# Work required:
Return all lines from the listing below in which the string "computer" occurs.

# Recorded information:
===
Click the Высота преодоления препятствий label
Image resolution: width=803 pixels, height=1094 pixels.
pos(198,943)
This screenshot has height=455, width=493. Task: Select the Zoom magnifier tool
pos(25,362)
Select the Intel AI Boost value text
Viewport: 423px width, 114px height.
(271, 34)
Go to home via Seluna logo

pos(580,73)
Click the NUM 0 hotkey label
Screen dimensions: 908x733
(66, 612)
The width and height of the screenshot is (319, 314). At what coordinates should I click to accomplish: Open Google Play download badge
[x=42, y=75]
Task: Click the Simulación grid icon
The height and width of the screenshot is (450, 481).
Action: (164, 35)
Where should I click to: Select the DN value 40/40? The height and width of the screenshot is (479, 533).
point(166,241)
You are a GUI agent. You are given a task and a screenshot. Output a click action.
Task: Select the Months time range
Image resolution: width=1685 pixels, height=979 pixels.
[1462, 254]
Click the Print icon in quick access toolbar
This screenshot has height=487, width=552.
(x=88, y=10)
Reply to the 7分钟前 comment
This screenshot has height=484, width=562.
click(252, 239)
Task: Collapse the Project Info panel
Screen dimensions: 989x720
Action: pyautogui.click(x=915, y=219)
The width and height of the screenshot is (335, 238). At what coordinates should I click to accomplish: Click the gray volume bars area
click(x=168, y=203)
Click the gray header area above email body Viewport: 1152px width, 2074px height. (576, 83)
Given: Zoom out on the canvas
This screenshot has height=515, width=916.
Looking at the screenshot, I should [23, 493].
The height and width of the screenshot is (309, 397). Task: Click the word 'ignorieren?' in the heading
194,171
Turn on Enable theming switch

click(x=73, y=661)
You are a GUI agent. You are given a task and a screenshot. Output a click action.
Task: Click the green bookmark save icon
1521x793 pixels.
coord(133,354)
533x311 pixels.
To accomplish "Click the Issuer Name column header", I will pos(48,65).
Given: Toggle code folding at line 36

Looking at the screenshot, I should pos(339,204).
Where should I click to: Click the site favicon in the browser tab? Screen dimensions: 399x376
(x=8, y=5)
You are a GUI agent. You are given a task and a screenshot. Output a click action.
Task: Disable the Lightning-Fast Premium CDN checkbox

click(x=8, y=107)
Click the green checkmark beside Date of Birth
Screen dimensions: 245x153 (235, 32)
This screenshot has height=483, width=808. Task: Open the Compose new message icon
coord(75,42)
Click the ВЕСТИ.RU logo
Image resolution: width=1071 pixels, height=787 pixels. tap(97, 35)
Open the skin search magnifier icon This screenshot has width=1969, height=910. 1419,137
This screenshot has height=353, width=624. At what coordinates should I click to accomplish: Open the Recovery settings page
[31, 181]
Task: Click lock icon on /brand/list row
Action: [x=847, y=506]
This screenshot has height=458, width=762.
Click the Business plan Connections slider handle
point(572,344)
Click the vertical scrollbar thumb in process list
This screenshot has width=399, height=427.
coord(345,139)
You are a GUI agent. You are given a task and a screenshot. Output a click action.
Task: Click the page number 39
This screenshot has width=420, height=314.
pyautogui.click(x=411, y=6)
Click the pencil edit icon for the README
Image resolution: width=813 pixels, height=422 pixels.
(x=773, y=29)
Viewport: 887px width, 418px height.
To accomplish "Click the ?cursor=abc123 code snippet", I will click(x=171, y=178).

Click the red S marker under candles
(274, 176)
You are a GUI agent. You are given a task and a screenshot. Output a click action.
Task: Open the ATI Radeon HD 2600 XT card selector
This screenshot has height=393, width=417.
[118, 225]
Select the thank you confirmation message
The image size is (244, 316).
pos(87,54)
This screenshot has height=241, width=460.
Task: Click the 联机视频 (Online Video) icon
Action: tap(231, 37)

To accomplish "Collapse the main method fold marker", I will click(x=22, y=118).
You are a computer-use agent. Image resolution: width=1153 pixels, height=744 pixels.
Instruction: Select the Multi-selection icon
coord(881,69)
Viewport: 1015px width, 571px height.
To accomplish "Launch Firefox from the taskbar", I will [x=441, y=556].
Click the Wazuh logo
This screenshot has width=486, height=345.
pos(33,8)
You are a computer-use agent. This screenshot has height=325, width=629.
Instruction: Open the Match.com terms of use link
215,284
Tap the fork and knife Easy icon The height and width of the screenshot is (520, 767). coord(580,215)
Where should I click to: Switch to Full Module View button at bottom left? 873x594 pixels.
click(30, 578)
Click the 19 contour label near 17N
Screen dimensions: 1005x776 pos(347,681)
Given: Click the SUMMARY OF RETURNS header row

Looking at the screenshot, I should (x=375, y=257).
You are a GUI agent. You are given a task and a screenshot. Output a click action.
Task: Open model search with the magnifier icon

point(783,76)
===
# Task output:
You are a computer-use agent. Image resolution: width=1153 pixels, height=744 pixels.
You are a computer-use agent. This screenshot has height=325, width=629.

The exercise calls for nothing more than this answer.